Hayden feels my eyes and looks over to me. “You lived here all your life.”
“I did, yeah,” I say.
“You must miss it,” he says.
“Sometimes,” I admit. “Come on, I’ll show you where you’re staying.”
21
The untrained eye might think this is a guest room. Or that, even if it was Audrey’s room at one time, it’s long since been emptied out and converted to the sparse little office with the fold-down Murphy bed that Hayden and I are standing before.
The untrained eye would be wrong.
This is exactly what Audrey’s room looked like even when we were in high school. A desk. A dresser. A filing cabinet. A bed that pushes up to the wall to make room for anything other than sitting on the bed.
Hayden catches me smiling. “What?”
“You just,” I begin, “don’t fit here.”
He frowns at this. “I grew up somewhere pretty rural, remember?”
“No, I mean, you literally don’t fit,” I explain. “You make this room seem comically small. Or, I don’t know, maybe it makes you look cartoonishly large.”
“Oh.” He cracks a faint smile too, looks up—not very far—to the ceiling, and then lets his gaze sweep around the room before settling on me again. In my chest, it feels like a latch clicking into place when our eyes meet.
“Are you used to having tiny guests?” he asks.
“This was Audrey’s room,” I explain. “She’s always been a minimalist.”
“What about you?” he asks.
“Oh, I’m across the hall,” I say. “Want to see?”
“Of course,” he says, following me over to it.
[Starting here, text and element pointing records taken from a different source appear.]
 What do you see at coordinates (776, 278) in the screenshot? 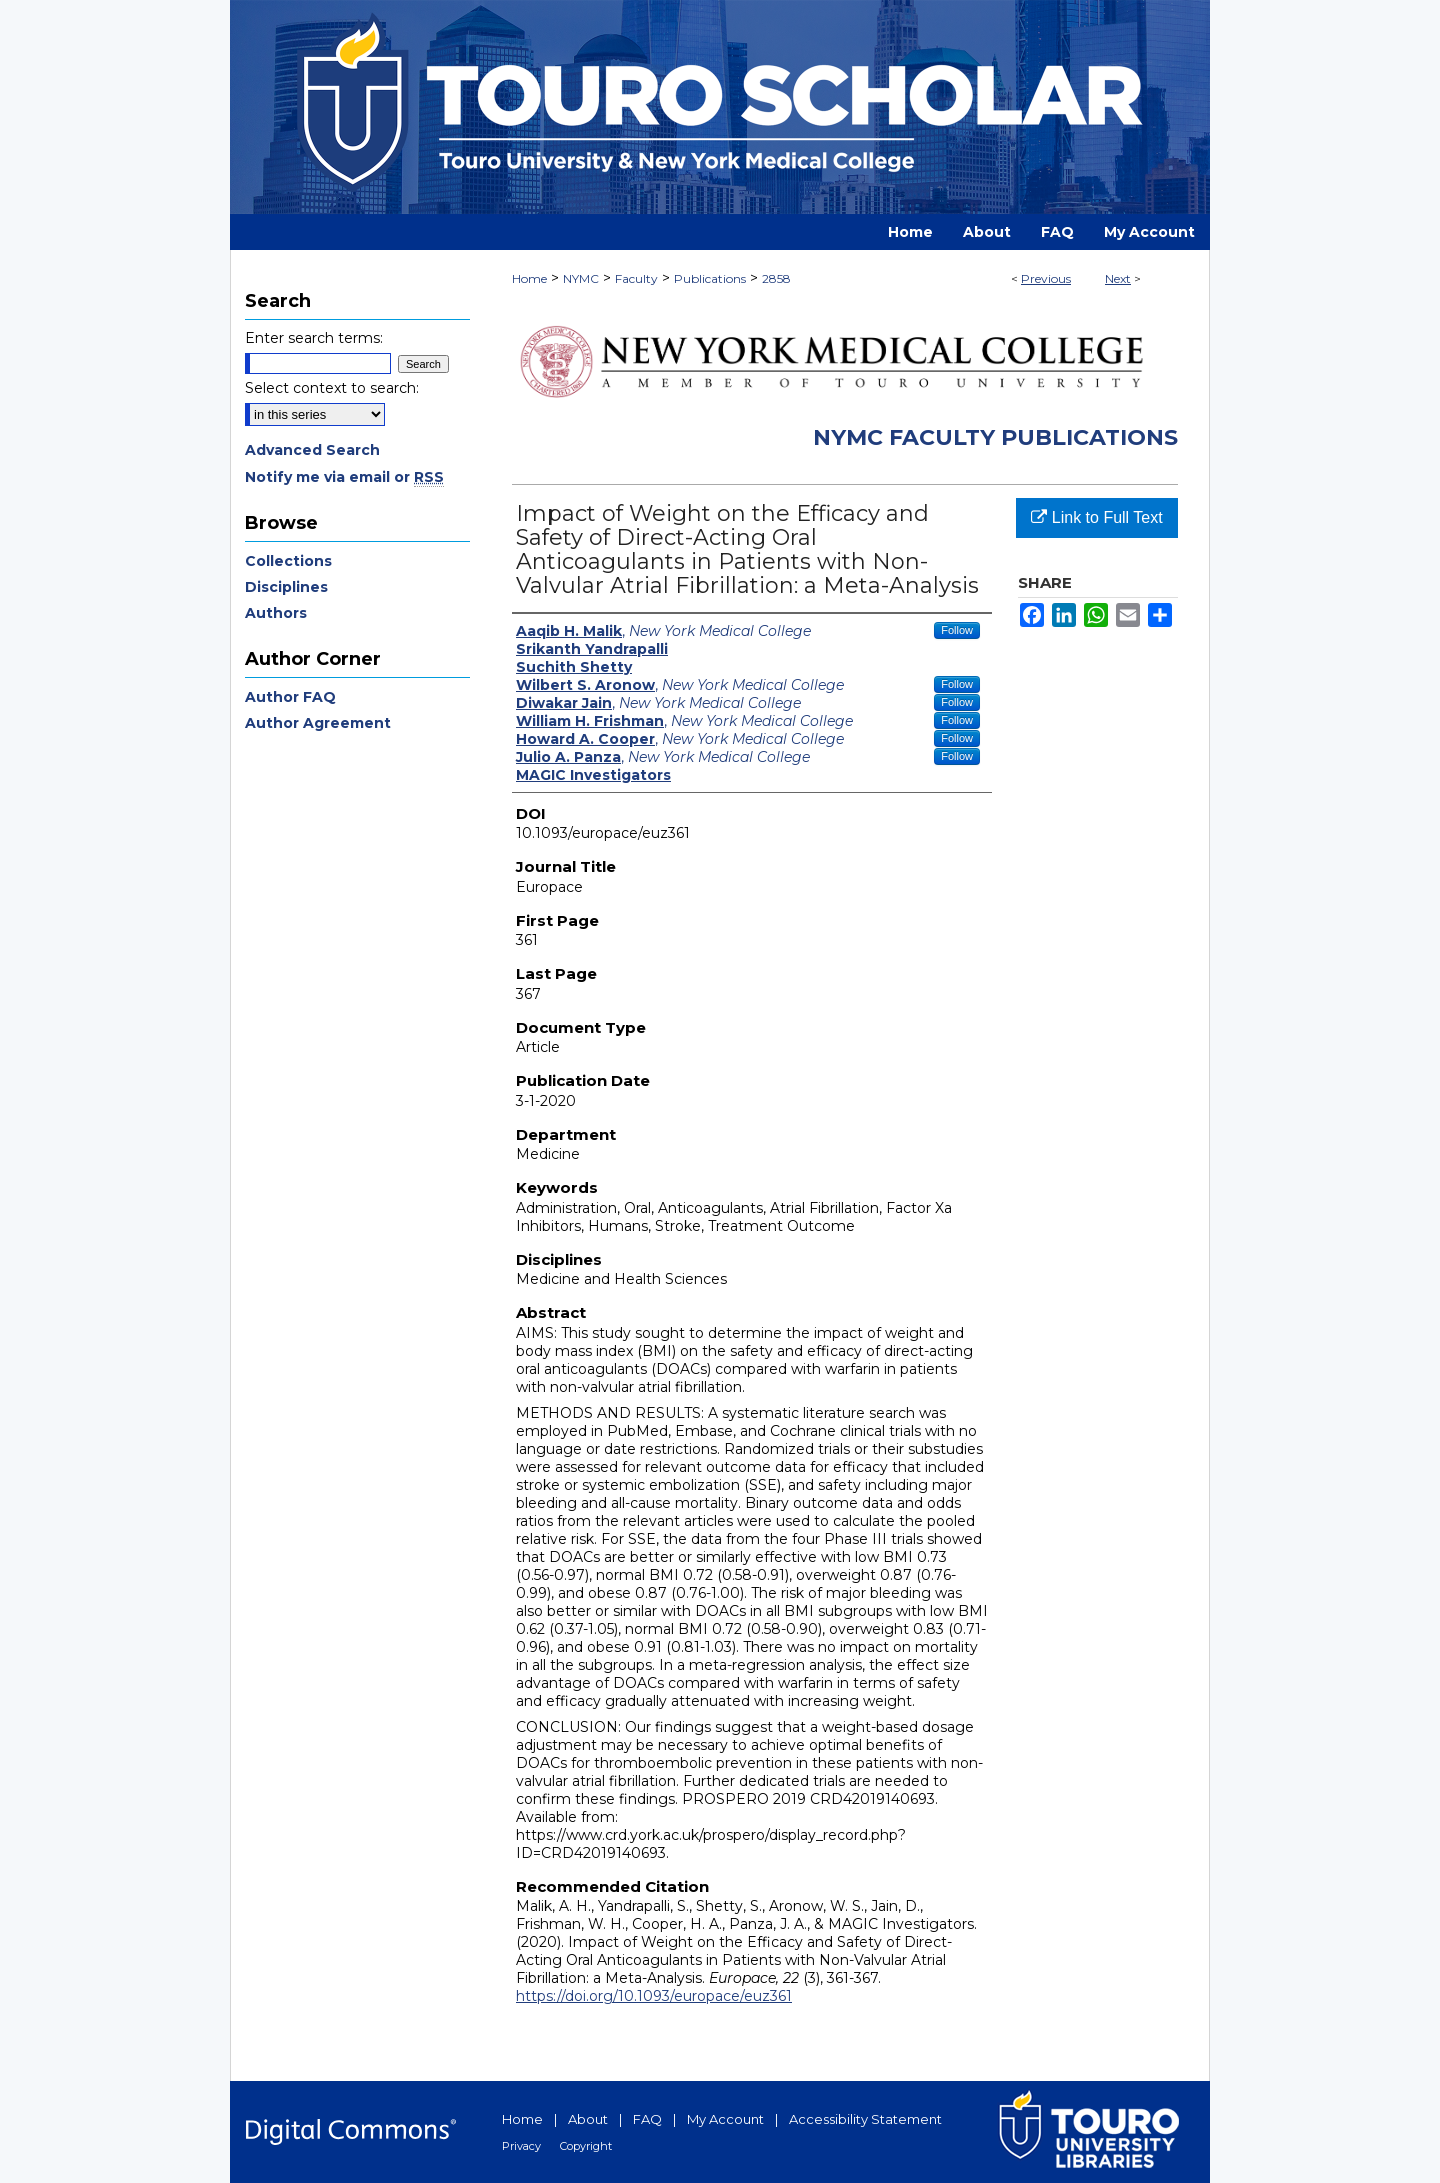
I see `2858` at bounding box center [776, 278].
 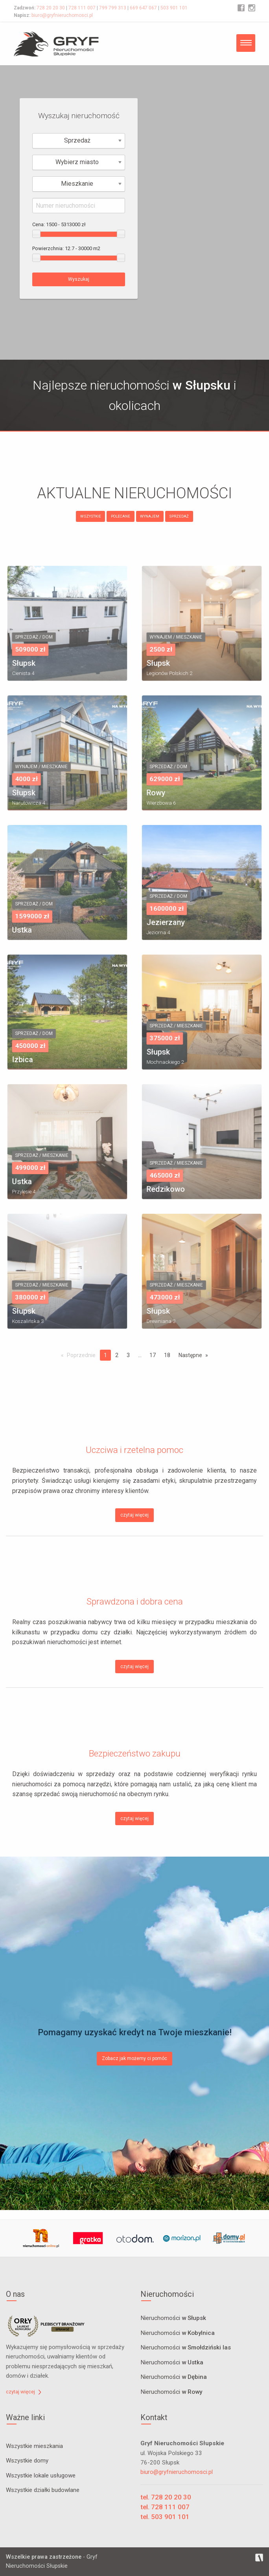 What do you see at coordinates (140, 1355) in the screenshot?
I see `...` at bounding box center [140, 1355].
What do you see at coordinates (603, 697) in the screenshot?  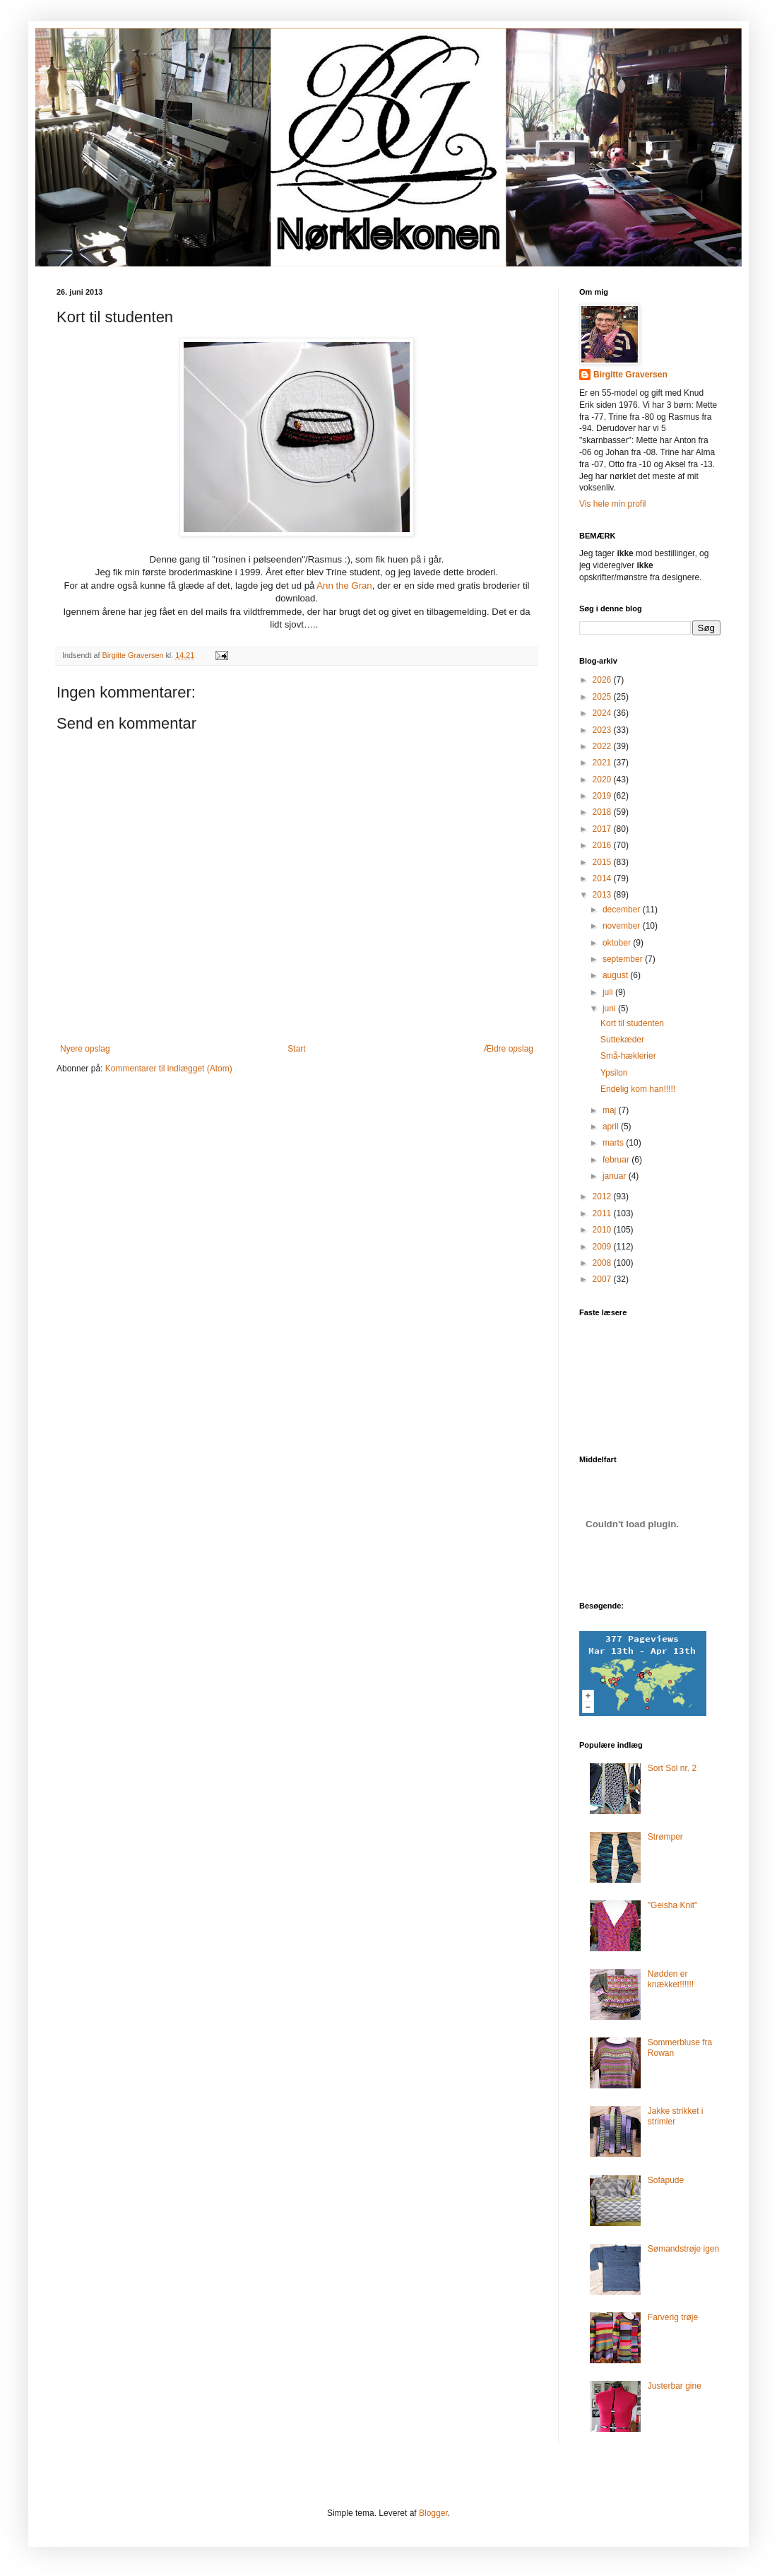 I see `2025` at bounding box center [603, 697].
It’s just as small, but nowhere near as sparse. I used to love it, but now it makes me feel vaguely panicky how full I packed the walls with photos, magazine clippings, notes my sister and I had written back and forth between classes, games of MASH we’d played on notebook paper, trying to predict our futures and pairing ourselves up with our crushes du jour.
Like Audrey’s bed, mine is covered in a quilt Mom made from repurposed fabric, but unlike the light, breezy colors Audrey had selected, mine is a disgusting blend of neons. “This poor quilt,” I say. “A victim of 2001 trends, like so many of us.”
“I’ve never seen anything like it,” he agrees.
“Oh, there’s a reason for that,” I say, walking over and pointing to one of the magazine pages pinned to the wall. An old Limited Too catalog, an advertisement for their room decor, wherein everything is sparkly, inflatable, or covered in highlighter-green and pink fur. “This is what I wanted.” I wave toward the quilt, devolving into laughter. “And this is my poor mother trying to humor me.”